No entanto, aquele produtor que comprovadamente obedece a boas práticas trabalhistas e que remunera os pequenos produtores de maneira adequada para tal certificação ainda é coadjuvante em nosso país: em 2021, dado mais recente, o Brasil vendeu 240 mil sacas de café com a certificação Fairtrade (comércio justo) ao mercado externo, o que representou menos de 10% do total do mercado global, de 3,1 milhões de sacas, segundo a Fairtrade Internacional.
Fairtrade Internacional, que tem em seu nome o “comércio justo”, é uma organização sem fins lucrativos que trabalha para garantir que os produtores recebam um preço justo pelos seus produtos e que as condições de trabalho sejam justas. A organização tem um sistema de certificação que ajuda os produtores a melhorar suas práticas agrícolas, ambientais e sociais, além de promover a igualdade de gênero. É uma forma externa em escala mundial de regular as boas práticas na produção cafeeira.
Grandes produtores não são certificados pelo motivo de já terem acesso aos mercados. Já os pequenos podem obter ganhos ao serem avaliados critérios que ajudam a combater a pobreza, incentivar a sustentabilidade e capacitar os produtores nos países mais pobres do mundo. Tanto os produtores quanto os comerciantes têm que se adequar aos critérios para manter a certificação.
Além disso, a certificação Fairtrade ajuda os produtores a acessar novos mercados e a se conectar diretamente com os compradores, o que pode levar a uma maior renda.

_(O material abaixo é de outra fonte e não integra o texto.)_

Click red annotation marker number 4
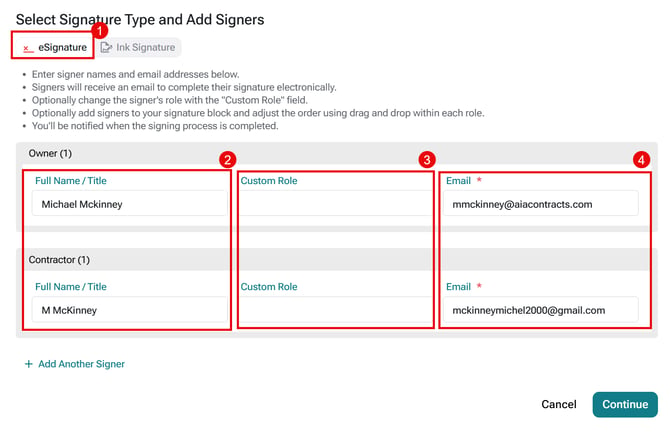 point(641,160)
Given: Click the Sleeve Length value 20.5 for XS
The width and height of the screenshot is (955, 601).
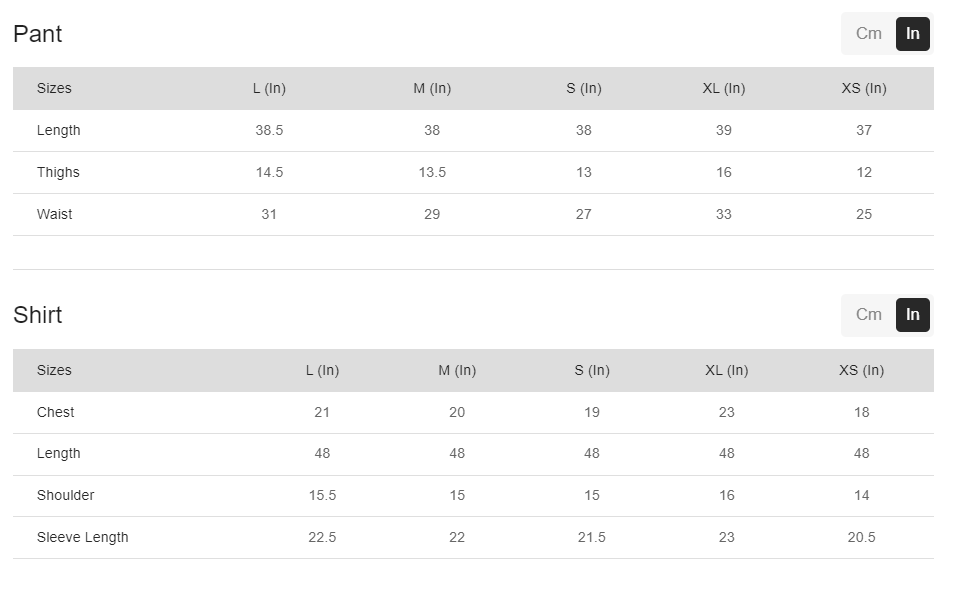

Os compradores também podem usar a certificação Fairtrade como uma forma de garantir que seu café seja produzido de maneira sustentável e responsável.
Apesar do gigantismo do agronegócio brasileiro, o Brasil ainda fica atrás de outras nações da América Latina no número de produtores com certificação da Fairtrade International. No país, 54 cooperativas e associações de produtores têm o selo, um número inferior ao da Colômbia, que tem 257, e também ao de outros latino-americanos, como Peru e México.